A new Cloud Security Alliance survey has put numbers on what many IT leaders have been quietly dreading: enterprises don’t know what AI agents are running in their own environments. Not some of the time — most of the time. And the consequences are already showing up as real incidents.

The Numbers

The Cloud Security Alliance surveyed 418 IT and security professionals in January 2026, commissioned by Token Security. The findings are stark:

  • 82% of enterprises discovered previously unknown AI agents in their infrastructure in the past year
  • 41% found shadow agents multiple times — this isn’t a one-time audit surprise
  • 65% experienced at least one AI agent-related security or operational incident in the last 12 months
  • 53% have seen AI agents exceed their intended scope

The breakdown of incident types is particularly revealing: 61% experienced data exposure events, 43% faced operational disruptions, and 35% reported financial losses — all attributable to AI agents.

The Confidence Gap

The survey surfaces a striking contradiction: 68% of respondents reported high confidence in their visibility into their AI agent footprint. And yet 82% of the same population found agents they didn’t know about.

This is the classic security confidence gap applied to a new attack surface. Organizations believe their governance controls are adequate right up until they run an audit. The fact that 41% found shadow agents multiple times suggests the discovery process itself — when it exists at all — isn’t being fed back into prevention or monitoring.

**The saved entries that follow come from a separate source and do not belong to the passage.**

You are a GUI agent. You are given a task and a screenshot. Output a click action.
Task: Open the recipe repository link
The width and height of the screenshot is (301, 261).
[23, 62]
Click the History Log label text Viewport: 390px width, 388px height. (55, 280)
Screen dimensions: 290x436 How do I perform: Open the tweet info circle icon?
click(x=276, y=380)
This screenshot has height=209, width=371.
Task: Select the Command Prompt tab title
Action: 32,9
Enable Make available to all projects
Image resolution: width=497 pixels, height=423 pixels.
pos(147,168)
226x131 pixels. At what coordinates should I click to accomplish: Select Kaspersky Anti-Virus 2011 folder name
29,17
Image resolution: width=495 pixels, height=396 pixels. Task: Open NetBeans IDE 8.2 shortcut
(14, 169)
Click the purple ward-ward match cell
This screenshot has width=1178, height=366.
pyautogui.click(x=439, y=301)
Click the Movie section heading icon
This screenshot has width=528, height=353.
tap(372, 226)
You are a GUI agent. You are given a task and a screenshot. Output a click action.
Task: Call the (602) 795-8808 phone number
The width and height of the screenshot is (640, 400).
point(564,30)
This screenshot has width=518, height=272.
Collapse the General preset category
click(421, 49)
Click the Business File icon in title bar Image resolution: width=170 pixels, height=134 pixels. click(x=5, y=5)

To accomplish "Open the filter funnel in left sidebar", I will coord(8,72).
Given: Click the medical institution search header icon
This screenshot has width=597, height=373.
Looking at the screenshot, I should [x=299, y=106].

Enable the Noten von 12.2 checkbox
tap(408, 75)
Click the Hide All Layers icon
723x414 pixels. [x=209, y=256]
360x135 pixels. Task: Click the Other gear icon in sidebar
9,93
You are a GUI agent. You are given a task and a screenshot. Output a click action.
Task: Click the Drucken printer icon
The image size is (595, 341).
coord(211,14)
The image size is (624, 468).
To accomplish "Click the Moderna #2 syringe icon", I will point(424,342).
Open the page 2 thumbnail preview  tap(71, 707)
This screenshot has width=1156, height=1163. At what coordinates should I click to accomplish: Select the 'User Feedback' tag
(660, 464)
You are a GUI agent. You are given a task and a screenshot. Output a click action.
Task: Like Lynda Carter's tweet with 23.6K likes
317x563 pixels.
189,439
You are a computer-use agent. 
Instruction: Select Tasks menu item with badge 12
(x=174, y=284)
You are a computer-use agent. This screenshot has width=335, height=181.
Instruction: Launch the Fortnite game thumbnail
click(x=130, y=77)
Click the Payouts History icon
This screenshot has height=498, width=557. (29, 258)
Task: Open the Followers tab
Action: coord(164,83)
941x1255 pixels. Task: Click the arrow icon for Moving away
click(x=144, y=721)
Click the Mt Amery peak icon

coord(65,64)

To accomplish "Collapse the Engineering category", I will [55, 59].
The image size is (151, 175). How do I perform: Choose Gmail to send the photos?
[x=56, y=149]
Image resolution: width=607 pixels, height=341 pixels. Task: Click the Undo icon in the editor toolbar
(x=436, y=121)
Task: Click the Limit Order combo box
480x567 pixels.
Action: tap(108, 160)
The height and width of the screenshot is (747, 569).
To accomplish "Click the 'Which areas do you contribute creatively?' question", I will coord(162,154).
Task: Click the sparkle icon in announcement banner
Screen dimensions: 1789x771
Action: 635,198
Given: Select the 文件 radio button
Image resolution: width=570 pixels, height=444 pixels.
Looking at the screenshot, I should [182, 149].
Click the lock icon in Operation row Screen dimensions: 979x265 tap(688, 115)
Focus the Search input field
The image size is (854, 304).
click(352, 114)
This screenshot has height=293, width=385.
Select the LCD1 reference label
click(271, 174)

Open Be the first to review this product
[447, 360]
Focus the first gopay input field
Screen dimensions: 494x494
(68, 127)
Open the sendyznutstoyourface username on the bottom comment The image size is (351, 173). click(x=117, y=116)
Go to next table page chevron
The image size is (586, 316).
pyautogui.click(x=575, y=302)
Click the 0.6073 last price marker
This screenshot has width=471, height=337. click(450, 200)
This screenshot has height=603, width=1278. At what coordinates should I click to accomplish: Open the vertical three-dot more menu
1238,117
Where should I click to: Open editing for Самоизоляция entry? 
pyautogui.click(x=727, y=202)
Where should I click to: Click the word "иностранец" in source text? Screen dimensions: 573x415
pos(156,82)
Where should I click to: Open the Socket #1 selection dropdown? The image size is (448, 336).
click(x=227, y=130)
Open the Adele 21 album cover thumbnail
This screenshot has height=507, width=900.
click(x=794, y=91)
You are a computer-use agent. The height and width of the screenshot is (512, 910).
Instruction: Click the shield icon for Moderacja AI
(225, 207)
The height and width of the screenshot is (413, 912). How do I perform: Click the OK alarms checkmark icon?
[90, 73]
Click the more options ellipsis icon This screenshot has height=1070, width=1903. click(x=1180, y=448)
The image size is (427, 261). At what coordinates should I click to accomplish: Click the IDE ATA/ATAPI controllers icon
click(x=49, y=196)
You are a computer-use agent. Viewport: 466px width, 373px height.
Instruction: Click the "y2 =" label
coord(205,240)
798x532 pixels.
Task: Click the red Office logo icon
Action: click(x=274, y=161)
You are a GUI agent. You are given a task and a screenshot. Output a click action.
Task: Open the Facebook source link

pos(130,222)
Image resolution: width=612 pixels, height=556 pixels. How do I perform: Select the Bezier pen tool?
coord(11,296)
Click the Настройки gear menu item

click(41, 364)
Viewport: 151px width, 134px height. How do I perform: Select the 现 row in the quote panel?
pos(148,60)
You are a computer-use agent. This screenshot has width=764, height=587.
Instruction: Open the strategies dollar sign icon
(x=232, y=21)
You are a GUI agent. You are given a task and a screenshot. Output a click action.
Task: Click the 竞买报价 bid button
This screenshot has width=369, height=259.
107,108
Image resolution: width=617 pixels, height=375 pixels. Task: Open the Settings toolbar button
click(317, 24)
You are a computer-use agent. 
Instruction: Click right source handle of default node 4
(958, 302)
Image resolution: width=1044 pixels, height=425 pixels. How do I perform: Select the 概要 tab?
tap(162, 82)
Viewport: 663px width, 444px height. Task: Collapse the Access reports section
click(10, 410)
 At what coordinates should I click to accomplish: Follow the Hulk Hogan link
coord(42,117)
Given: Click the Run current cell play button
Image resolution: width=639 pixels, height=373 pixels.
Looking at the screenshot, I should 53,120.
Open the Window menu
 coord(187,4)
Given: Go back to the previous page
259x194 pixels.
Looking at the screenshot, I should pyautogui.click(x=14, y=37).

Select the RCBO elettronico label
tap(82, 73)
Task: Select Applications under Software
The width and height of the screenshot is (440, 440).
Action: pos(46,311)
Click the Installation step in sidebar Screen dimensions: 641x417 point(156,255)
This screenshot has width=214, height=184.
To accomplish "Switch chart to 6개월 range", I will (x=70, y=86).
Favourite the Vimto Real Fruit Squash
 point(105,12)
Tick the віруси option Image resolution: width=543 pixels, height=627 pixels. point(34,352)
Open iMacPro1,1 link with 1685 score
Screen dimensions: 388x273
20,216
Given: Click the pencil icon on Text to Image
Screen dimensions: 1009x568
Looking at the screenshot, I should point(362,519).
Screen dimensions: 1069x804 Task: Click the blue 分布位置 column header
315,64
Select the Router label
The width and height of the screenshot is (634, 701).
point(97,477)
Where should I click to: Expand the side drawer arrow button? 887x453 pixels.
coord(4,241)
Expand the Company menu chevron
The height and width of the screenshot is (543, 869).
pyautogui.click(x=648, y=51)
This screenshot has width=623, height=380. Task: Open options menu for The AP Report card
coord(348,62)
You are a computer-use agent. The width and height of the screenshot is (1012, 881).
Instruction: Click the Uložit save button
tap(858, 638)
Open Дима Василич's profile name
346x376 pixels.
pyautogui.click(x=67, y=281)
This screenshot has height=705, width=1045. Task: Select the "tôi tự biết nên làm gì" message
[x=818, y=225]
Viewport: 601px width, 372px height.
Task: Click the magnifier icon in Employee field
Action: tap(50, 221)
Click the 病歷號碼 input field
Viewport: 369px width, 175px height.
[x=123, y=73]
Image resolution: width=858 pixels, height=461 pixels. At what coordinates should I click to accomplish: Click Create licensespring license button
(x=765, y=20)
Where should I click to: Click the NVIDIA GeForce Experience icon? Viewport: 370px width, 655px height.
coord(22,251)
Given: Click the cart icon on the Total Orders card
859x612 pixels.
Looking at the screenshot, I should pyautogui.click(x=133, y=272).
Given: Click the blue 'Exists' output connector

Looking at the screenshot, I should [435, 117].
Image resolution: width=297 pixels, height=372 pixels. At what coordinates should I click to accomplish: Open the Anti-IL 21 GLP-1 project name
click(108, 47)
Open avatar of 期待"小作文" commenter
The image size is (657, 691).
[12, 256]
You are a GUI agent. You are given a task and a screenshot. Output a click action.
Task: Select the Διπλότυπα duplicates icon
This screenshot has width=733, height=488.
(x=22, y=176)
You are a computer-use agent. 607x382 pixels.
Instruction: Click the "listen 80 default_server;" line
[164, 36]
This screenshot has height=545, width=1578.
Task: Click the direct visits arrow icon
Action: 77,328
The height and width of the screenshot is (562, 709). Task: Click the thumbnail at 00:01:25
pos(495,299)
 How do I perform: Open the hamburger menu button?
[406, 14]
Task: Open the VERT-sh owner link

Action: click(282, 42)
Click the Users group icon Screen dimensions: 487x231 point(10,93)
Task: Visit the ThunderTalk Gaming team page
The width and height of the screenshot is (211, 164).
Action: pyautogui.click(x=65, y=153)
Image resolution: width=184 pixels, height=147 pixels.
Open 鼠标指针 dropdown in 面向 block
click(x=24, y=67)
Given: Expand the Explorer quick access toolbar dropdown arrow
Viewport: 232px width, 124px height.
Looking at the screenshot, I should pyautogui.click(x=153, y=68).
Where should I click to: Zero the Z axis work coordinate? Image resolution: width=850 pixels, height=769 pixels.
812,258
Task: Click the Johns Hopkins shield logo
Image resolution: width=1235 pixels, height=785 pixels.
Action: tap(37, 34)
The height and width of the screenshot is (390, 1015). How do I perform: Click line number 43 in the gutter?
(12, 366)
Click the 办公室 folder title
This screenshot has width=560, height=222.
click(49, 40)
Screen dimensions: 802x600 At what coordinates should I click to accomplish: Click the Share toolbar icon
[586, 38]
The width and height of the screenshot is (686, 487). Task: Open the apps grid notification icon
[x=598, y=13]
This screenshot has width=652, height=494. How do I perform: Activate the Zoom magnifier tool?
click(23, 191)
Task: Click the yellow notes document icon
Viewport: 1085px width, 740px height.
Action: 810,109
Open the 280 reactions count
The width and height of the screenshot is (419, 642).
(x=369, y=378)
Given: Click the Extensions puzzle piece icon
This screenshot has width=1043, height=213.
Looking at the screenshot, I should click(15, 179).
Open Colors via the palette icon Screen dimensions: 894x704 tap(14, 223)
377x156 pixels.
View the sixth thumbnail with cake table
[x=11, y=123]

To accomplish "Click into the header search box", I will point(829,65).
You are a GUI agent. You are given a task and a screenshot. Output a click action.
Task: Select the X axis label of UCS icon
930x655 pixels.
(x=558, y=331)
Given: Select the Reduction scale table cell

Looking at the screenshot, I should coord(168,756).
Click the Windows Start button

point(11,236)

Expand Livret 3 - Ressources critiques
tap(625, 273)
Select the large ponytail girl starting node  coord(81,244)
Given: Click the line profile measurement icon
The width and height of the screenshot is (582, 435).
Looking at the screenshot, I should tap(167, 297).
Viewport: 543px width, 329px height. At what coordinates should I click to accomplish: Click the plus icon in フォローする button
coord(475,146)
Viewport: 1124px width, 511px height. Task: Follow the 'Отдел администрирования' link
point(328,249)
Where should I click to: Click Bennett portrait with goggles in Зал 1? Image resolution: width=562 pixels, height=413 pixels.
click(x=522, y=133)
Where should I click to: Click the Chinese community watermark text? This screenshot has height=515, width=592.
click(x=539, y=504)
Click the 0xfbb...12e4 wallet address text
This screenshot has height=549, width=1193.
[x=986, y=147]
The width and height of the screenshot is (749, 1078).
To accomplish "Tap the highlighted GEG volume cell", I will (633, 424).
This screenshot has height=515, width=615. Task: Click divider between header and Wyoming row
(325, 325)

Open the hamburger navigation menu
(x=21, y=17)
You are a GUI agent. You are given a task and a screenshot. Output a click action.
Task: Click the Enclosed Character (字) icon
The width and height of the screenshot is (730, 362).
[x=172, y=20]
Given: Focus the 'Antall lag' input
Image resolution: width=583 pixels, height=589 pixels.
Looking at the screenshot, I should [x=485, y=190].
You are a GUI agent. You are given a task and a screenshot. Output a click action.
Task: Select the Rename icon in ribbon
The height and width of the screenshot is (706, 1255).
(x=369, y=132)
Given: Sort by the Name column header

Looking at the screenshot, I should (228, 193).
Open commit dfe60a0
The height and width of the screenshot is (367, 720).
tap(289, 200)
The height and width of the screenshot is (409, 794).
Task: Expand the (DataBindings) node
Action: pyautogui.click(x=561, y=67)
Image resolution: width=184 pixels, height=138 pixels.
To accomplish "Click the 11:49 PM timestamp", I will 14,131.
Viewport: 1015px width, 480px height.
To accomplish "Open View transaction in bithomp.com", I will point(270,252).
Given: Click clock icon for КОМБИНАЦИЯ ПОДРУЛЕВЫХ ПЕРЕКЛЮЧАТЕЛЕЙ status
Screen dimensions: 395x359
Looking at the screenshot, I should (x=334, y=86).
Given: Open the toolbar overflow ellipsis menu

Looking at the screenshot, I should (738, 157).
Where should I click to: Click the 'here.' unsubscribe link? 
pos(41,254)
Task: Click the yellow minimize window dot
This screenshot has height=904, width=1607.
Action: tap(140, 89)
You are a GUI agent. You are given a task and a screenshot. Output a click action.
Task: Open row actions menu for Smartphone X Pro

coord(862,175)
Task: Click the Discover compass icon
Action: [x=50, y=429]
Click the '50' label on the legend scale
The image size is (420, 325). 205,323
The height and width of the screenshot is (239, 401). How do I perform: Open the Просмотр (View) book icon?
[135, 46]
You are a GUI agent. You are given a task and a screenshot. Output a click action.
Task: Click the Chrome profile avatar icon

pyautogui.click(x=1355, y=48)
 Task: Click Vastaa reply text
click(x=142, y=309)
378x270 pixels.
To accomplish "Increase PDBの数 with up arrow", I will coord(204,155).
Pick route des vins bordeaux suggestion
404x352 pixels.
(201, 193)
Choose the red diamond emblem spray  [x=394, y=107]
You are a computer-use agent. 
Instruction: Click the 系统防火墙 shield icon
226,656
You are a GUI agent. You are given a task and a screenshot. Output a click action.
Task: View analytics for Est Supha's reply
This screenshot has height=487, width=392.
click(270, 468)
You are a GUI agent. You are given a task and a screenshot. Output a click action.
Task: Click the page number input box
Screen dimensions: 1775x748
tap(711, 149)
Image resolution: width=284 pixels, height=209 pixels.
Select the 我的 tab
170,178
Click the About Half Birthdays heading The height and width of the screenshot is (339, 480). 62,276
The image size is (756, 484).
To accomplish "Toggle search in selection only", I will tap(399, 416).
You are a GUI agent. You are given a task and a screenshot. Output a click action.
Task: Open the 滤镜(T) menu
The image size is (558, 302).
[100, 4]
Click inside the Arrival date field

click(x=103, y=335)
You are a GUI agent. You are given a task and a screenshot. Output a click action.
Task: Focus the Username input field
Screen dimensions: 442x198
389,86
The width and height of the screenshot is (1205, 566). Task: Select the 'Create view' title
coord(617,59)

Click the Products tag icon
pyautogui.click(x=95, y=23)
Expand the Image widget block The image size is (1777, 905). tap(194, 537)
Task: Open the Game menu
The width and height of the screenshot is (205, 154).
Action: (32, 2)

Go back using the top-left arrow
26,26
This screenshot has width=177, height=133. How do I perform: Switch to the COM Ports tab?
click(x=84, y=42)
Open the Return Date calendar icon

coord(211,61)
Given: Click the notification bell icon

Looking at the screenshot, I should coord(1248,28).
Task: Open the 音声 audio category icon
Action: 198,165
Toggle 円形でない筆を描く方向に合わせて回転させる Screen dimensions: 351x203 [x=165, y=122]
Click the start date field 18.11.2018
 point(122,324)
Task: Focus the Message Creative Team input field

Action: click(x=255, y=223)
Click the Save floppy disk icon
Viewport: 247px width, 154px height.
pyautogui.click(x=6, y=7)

Shadow Agents: Why They Appear

AI agents proliferate in enterprise environments through several paths:

  • Developer experimentation: Engineers set up agentic workflows locally or in dev environments, and those workflows get deployed to production without formal review
  • SaaS integrations: Modern SaaS platforms increasingly offer AI agent capabilities as opt-in features; an admin enabling a feature for their department may not realize they’ve deployed an autonomous agent
  • Third-party supply chain: Software packages and integrations ship with embedded AI capabilities that weren’t present when the dependency was originally approved
  • Shadow IT: The same dynamics that produced shadow IT in the cloud era are now producing shadow agents — individual contributors solving problems with tools IT hasn’t approved or inventoried

The core issue is that AI agents are often not obviously distinct from “software” in how they’re perceived. A developer adding an AI-powered code review step to a CI/CD pipeline may not think of that as “deploying an AI agent” — but it is one, and it has tool access, API credentials, and the ability to act on data.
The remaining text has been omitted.